Amada Catalina Rodríguez Arizmendi | Preparatoria 5
Desconcertada, miro mis manos que percibo ajenas. Ellas tiemblan. Sigo con la mirada el resbalar de los tonos cálidos que caen por las comisuras de mis dedos. Me concentro en el eco que generan las gotas al caer; caen una, dos, tres veces. Siento por breves instantes el hormigueo de mis piernas amenazándome fallar. Saboreo mi saliva, escucho mis oídos zumbar, mi vista se nubla y huelo olores que jamás creí experimentar.
Vuelvo en mí una vez percibo el calentar de mis mejillas por el postrar del Sol en las extensas ventanas de la universidad. Levanto mi rostro hacia el post meridium y a pesar de que mis retinas me demandan detenerme, dejo que ardan, pues no hay nada que ame más que al Sol. Amo a mi íntimo amigo el Sol; nos parecemos. Se ve cansado, por eso me gusta acompañarlo con un cigarro y una buena cerveza en mano. Lo veo esconderse, necesita descansar para mañana repetir el ciclo que tan desgastado le tiene. Me siento triste por él; no podrá descansar, seguirá con su arduo trabajo sin final.
Retengo mi respiración y cierro mis ojos lastimados. Sé que es imposible ignorar la situación bajo mis pies. Lagrimeo, lagrimeo hasta que las pocas gotas se convierten en un llanto desolado. Mi garganta se anuda, mi estómago se comprime y mi voz sale disparada en clamores.
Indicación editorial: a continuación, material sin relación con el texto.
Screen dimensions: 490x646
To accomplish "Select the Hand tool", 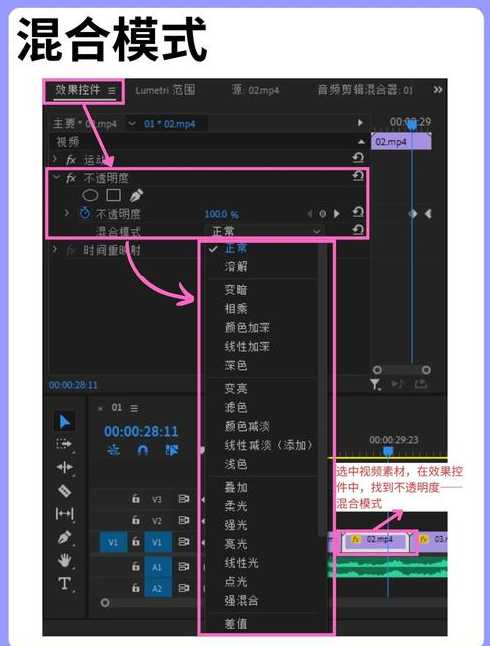I will point(65,561).
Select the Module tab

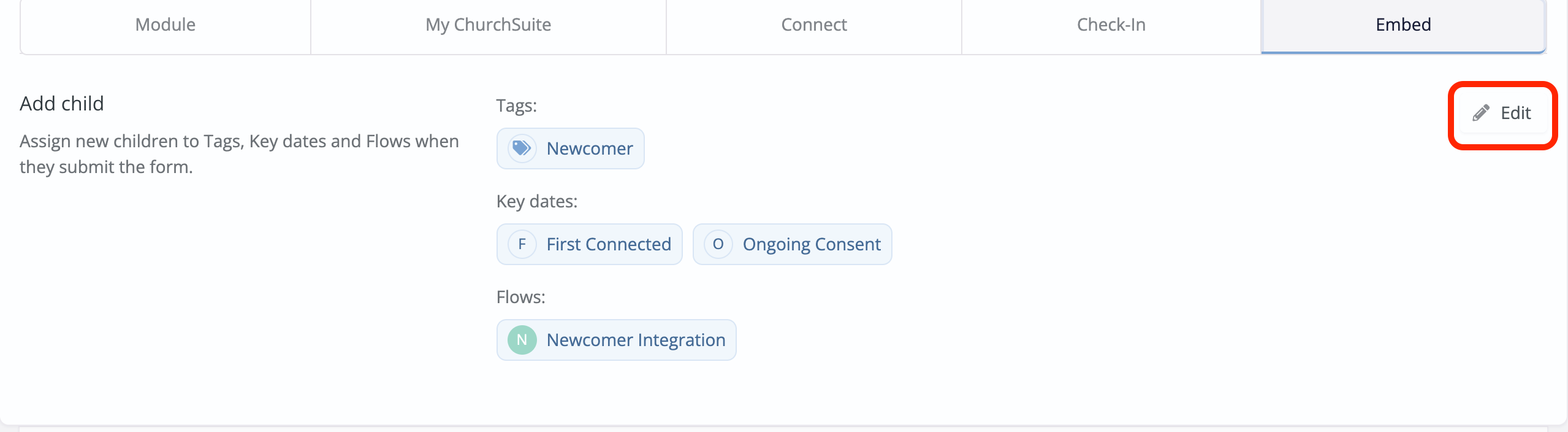(165, 25)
Quizás, solo quizás, si hubiera negado aquella invitación a pasar a su despacho, pudiera haber acompañado por más tiempo a mi íntimo amigo el Sol, pero fui insolente. Aún siento las frías manos de mi profesor sobrepasar mi falda, desgarrar mis ropas y tapar mi llorera. No puedo quejarme, seguro ha sido mi culpa por provocarlo con mis labios rojos y vestidos veraniegos.
Suelto el dióxido de carbono por mis fosas nasales, abro mis párpados y aunque soy cegada por los rayos anaranjados, decido agachar mi mirada para por fin enfrentar la realidad que he creado. Mis papilas se asquean y vomito sobre su cuerpo inerte. No soporto mirarlo, mi cuerpo rechaza cualquier contacto con él. He planeado esto por bastante tiempo. Retiro el cúter, clavado en el cráneo de mi profesor, y lo apunto hacia mi vivo útero. Mi cabeza está a punto de explotar, no deja de palpitar. Mis manos nuevamente se ven ensangrentadas y caigo a un lado del adefesio. Nuestras sangres se mezclan, pero ya no importa, yo solo miro al Sol.
“Errar es humano” hubiera dicho él, pero no fue humano y yo decidí tampoco serlo, aunque me calma el saber que el Sol tampoco lo es.